Answer these questions from the article on Advanced Placement in Jefferson County Public Schools below:
1. How many students took AP exams in 2013?
2. What was the AP passing rate in 2013?
3. Which statewide initiative did JCPS join last school year?

Provided text –

------

Jefferson County Public Schools continues to trend upwards in the number of students participating in Advanced Placement courses and taking the accompanying exams.
In JCPS, about half of the AP tests taken received scores that allow students to earn college credit at many higher education institutions—a perk of the AP course system—but the passing rate dipped this year after several years of gains.
JCPS officials say that’s likely because the district has focused on increasing the AP course participation of students, and now it’ll need to focus on matters such as teacher preparation that support learning within those courses.
“Kids can’t do well on the test unless they take the class,” says Pam Royster, the district’s college and career ready specialist.
The number of students taking AP exams increased 4.2 percent last school year from 4,952 in 2012 to 5,160 in 2013. The number of tests taken (one student can be enrolled in multiple AP courses and take multiple AP exams) also increased 3.6 percent from 7,762 the previous year to 8,043.
But the passing rate decreased by 1.9 percentage points to 47.8 percent in 2013.
“We’ve definitely got some work to do to make sure we’re covering the content and we’re going deeply enough for kids to be successful on the test,” Royster says.
Last school year JCPS joined the statewide Advance Kentucky initiative that helps provide training and resources to teachers and schools to increase the number of AP participation. That program has been touted by the state and district as having had a significant impact on AP improvement.

------

Data lines –
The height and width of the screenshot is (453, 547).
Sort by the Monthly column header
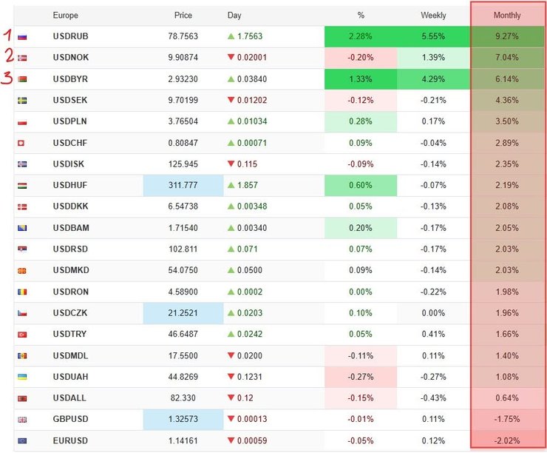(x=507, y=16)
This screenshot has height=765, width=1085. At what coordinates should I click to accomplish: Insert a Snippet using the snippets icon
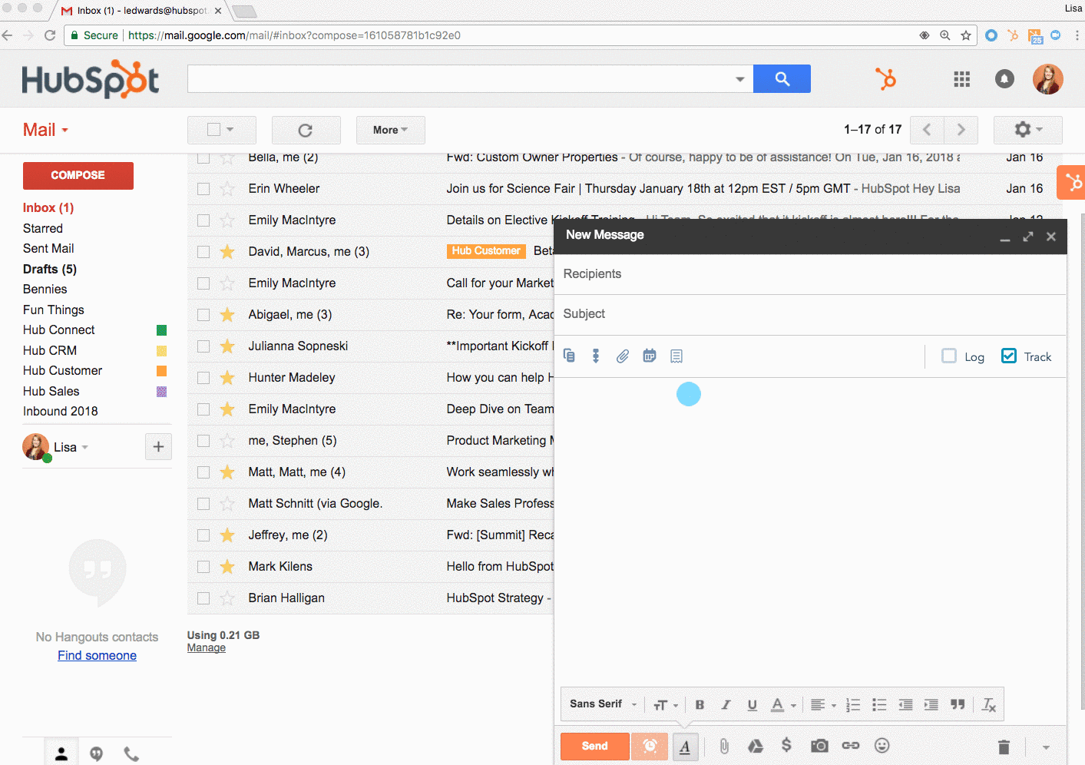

------

Exercise output –
1. 5,160
2. 47.8 percent
3. Advance Kentucky